Each patient had stereotyped patterns of dysprosodia, but there was a big variability between the patients. Changes occur on four axes: 1) Pitch: We saw an exaggeration of a likely normal pitch course, a continuous increasing of pitch during one utterance or a flattened pitch course (see figure). 2) Volume: especially in ictal speech we found an increased intensity of speech, but decreased intensity of speech down to aphonia also occured. 3) Time course: We found some syllables prolonged or stops after each syllable, which could have resulted in a phase of stuttering. 4) Resonances: A few patients showed changes in the harmonic spectrum resulting in an abnormal nasal or in hollow speech.

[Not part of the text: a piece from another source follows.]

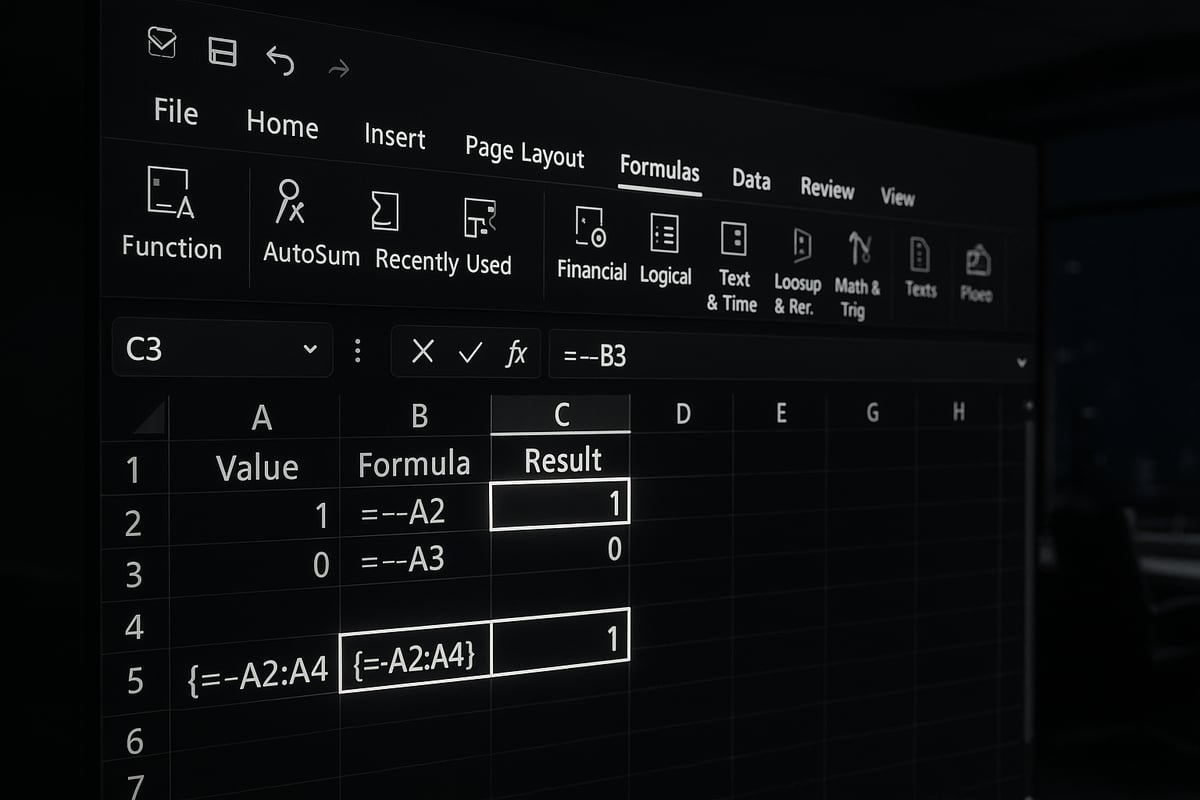Open the AutoSum tool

Often the pathology of prosody was only obvious in comparison with the interictal speech.[figure1] Seizure-related dysprosodias are not uncommon and seem to occur nearly exclusively in right hemisphere seizures originating in the frontal and temporal lobe. Nevertheless, the value as a clinical lateralizing sign still has to be determined prospectively, for dysprosody may be underdiagnosed in patients with aphasic speech disturbances. Fourier analysis can especially help to measure pitch changes. Seizure-related dysprosodias may serve as a model for changes of prosody because they allow comparisons within single subjects.